The U.S. Civil War (1861-1865) was primarily fought with muzzle-loading military muskets that required a soldier to run through eleven separate steps within 20 seconds to load and fire his rifle. The introduction of self-contained metallic cartridges enabled the shooter not only greater speed in loading and reloading, but the ability to load from the breech of the gun, foregoing the tiresome process of trying to force a Minie ball down a bore filled with increasing levels of black-powder fouling.
Single-shot rifles became the new rage, and arms makers the world over were trying to find easier ways of delivering a metallic cartridge into a breech that was strong enough not to blow back or fail during firing.
While Erskine S. Allin was working out the details of what would become the Trapdoor Springfield, and while Remington was designing its Rolling Block action, Franz and Paul Mauser were quietly working away improving the bolt-action design of the French Chassepot rifle that had been introduced in 1866.

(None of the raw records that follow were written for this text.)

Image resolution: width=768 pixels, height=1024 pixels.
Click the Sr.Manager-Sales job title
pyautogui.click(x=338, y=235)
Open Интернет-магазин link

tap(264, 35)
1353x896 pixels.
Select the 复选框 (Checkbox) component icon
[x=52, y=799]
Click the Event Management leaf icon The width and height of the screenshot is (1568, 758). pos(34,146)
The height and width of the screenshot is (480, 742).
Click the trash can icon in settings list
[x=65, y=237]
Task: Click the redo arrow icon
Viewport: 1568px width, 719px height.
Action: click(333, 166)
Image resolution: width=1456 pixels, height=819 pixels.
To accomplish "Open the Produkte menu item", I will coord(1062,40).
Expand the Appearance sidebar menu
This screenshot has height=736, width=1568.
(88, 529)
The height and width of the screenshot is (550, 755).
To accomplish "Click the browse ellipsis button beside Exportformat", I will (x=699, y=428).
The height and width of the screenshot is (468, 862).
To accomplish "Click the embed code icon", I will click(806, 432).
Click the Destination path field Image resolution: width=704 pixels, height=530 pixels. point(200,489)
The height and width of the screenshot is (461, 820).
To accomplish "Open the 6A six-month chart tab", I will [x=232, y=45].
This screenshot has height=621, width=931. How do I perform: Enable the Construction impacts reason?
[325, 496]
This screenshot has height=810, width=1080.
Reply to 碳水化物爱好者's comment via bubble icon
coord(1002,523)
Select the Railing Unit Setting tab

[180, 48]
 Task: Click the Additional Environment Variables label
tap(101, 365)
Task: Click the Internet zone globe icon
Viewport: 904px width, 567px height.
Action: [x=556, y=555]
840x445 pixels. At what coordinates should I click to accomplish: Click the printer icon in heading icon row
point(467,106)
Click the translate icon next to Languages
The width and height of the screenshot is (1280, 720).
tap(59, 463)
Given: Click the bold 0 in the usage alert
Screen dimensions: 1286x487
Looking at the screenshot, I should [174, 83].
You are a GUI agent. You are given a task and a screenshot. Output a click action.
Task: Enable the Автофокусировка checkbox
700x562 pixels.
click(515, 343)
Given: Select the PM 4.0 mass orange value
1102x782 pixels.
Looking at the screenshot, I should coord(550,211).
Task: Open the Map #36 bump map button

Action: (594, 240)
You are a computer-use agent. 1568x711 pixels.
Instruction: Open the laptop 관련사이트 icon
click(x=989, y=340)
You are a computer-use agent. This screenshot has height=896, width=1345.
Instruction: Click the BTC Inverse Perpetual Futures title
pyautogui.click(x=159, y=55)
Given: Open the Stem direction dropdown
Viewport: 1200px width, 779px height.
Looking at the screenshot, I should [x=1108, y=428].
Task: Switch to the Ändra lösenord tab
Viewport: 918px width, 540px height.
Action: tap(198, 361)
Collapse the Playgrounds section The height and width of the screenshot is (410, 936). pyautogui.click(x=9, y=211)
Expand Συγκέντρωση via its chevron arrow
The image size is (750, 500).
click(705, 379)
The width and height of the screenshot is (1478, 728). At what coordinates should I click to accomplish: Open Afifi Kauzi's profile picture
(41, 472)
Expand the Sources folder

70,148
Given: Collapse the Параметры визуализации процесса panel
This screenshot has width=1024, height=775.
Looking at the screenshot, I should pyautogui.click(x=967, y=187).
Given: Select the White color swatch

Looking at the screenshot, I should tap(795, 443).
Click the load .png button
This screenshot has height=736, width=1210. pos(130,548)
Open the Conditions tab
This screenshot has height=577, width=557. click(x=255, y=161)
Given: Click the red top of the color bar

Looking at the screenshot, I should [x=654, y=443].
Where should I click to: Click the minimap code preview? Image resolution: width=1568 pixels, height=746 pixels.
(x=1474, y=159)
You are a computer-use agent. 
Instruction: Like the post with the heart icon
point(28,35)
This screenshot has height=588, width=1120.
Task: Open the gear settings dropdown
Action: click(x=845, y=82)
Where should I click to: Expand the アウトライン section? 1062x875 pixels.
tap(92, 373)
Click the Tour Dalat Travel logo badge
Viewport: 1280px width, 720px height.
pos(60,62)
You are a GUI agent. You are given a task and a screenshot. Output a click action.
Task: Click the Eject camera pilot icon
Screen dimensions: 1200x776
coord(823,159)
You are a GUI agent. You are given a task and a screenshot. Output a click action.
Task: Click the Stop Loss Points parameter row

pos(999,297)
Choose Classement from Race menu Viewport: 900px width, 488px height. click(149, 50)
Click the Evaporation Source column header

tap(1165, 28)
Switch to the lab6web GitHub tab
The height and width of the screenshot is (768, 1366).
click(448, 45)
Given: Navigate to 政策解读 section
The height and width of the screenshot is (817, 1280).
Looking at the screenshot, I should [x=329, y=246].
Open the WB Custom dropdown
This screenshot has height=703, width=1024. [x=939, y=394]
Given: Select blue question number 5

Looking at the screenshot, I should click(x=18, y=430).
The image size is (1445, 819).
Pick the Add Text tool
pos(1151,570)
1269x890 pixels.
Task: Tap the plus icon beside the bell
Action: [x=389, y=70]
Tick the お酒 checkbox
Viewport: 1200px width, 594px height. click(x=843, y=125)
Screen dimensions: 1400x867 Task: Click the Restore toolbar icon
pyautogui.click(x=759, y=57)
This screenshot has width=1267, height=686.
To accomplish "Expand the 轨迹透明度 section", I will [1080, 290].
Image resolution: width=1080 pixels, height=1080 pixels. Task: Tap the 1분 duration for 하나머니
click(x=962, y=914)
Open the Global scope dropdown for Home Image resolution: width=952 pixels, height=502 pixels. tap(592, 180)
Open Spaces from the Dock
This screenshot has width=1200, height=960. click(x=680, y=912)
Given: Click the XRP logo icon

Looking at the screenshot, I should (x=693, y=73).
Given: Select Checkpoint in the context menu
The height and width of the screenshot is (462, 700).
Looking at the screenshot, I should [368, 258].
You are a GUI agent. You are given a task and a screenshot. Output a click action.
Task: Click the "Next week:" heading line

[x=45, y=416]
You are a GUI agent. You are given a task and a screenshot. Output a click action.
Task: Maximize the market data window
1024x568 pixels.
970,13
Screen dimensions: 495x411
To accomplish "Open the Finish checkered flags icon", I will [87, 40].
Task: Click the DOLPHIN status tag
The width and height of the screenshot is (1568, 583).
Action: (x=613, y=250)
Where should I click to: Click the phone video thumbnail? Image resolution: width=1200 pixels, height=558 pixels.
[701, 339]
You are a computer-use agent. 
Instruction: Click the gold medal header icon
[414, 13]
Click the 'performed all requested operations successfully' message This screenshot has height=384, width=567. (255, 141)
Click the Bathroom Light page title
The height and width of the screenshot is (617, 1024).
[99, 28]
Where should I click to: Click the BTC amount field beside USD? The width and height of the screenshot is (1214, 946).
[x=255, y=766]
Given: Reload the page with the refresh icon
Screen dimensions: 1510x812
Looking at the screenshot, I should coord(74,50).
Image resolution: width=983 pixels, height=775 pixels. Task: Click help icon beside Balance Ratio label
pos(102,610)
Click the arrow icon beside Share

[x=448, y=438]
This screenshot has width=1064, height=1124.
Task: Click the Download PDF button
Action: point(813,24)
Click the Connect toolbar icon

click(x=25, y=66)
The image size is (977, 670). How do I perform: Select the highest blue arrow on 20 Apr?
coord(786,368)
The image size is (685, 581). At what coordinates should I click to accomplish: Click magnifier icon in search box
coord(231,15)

To be sure, bolt-action designs were nothing new by 1866. Johann Nikolaus von Dreyse had designed his first bolt-action in 1836, the year the Alamo fell. The Linder, Greene, Palmer, and Calisher & Terry carbines were all forms of bolt-action designs that saw service during our own war between the states. What the two Mauser brothers did, though, while working studiously away in Ilion, New York, was to make the bolt-action design not only stronger and safer, but also able to function with metallic cartridges.
While working at Remington, their designs came to the attention of Remington’s European sales agent Samuel Norris. Norris, in what must be one of history’s more flagrant conflicts of interest, agreed to represent the new Mauser designed rifle on the European continent. (Norris, thankfully, kept many of his Mauser prototypes and saved them at the Remington factory. Today they are the earliest known Mauser rifles ever made and are on display at NRA’s National Firearms Museum in Fairfax, Va.)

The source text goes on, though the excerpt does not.